=== Task details ===
Rewrite the listing below, replacing every "dropdown" with "drop-down list" and leaving everything else unchanged.

=== Material for the task ===
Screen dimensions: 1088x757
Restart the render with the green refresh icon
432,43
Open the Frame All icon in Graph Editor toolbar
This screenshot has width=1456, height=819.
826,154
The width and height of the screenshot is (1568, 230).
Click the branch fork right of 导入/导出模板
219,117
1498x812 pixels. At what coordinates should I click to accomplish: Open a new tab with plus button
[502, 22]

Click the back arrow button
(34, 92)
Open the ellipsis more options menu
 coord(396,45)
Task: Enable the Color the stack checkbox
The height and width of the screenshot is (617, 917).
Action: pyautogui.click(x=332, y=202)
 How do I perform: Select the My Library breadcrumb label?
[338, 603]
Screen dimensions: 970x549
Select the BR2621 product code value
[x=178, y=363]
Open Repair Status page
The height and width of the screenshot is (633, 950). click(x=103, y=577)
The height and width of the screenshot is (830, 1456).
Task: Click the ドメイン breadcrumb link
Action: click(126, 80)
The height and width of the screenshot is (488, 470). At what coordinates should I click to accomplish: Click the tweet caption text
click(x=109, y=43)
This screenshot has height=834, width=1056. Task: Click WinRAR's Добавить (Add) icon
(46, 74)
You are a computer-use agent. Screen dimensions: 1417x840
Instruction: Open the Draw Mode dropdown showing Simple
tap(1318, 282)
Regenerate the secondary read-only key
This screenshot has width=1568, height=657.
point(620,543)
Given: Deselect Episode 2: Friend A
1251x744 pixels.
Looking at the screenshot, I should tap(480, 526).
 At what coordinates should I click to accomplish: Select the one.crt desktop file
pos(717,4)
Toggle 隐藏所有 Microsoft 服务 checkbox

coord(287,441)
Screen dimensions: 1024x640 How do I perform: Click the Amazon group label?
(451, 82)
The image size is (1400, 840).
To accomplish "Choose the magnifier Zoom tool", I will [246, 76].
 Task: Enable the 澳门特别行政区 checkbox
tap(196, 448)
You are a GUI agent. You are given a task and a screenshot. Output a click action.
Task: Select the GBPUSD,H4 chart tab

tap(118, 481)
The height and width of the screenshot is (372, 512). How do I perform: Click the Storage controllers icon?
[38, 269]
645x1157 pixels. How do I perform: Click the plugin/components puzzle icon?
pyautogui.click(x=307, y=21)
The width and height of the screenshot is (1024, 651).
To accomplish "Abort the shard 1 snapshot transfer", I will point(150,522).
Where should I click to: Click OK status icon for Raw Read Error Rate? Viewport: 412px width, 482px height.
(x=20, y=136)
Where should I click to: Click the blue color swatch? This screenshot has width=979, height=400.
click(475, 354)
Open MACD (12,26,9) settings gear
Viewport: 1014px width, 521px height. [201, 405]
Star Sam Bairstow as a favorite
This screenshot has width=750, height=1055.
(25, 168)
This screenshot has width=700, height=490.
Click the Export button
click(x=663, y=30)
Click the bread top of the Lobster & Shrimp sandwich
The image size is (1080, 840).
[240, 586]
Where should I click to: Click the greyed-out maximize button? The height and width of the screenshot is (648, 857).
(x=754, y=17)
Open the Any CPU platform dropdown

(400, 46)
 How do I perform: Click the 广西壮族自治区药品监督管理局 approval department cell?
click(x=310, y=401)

=== Answer for this exercise ===
Screen dimensions: 1088x757
Restart the render with the green refresh icon
432,43
Open the Frame All icon in Graph Editor toolbar
This screenshot has width=1456, height=819.
826,154
The width and height of the screenshot is (1568, 230).
Click the branch fork right of 导入/导出模板
219,117
1498x812 pixels. At what coordinates should I click to accomplish: Open a new tab with plus button
[502, 22]

Click the back arrow button
(34, 92)
Open the ellipsis more options menu
 coord(396,45)
Task: Enable the Color the stack checkbox
The height and width of the screenshot is (617, 917).
Action: pyautogui.click(x=332, y=202)
 How do I perform: Select the My Library breadcrumb label?
[338, 603]
Screen dimensions: 970x549
Select the BR2621 product code value
[x=178, y=363]
Open Repair Status page
The height and width of the screenshot is (633, 950). click(x=103, y=577)
The height and width of the screenshot is (830, 1456).
Task: Click the ドメイン breadcrumb link
Action: click(126, 80)
The height and width of the screenshot is (488, 470). At what coordinates should I click to accomplish: Click the tweet caption text
click(x=109, y=43)
This screenshot has height=834, width=1056. Task: Click WinRAR's Добавить (Add) icon
(46, 74)
You are a computer-use agent. Screen dimensions: 1417x840
Instruction: Open the Draw Mode drop-down list showing Simple
tap(1318, 282)
Regenerate the secondary read-only key
This screenshot has width=1568, height=657.
point(620,543)
Given: Deselect Episode 2: Friend A
1251x744 pixels.
Looking at the screenshot, I should tap(480, 526).
 At what coordinates should I click to accomplish: Select the one.crt desktop file
pos(717,4)
Toggle 隐藏所有 Microsoft 服务 checkbox

coord(287,441)
Screen dimensions: 1024x640 How do I perform: Click the Amazon group label?
(451, 82)
The image size is (1400, 840).
To accomplish "Choose the magnifier Zoom tool", I will [246, 76].
 Task: Enable the 澳门特别行政区 checkbox
tap(196, 448)
You are a GUI agent. You are given a task and a screenshot. Output a click action.
Task: Select the GBPUSD,H4 chart tab

tap(118, 481)
The height and width of the screenshot is (372, 512). How do I perform: Click the Storage controllers icon?
[38, 269]
645x1157 pixels. How do I perform: Click the plugin/components puzzle icon?
pyautogui.click(x=307, y=21)
The width and height of the screenshot is (1024, 651).
To accomplish "Abort the shard 1 snapshot transfer", I will point(150,522).
Where should I click to: Click OK status icon for Raw Read Error Rate? Viewport: 412px width, 482px height.
(x=20, y=136)
Where should I click to: Click the blue color swatch? This screenshot has width=979, height=400.
click(475, 354)
Open MACD (12,26,9) settings gear
Viewport: 1014px width, 521px height. [201, 405]
Star Sam Bairstow as a favorite
This screenshot has width=750, height=1055.
(25, 168)
This screenshot has width=700, height=490.
Click the Export button
click(x=663, y=30)
Click the bread top of the Lobster & Shrimp sandwich
The image size is (1080, 840).
[240, 586]
Where should I click to: Click the greyed-out maximize button? The height and width of the screenshot is (648, 857).
(x=754, y=17)
Open the Any CPU platform drop-down list

(400, 46)
 How do I perform: Click the 广西壮族自治区药品监督管理局 approval department cell?
click(x=310, y=401)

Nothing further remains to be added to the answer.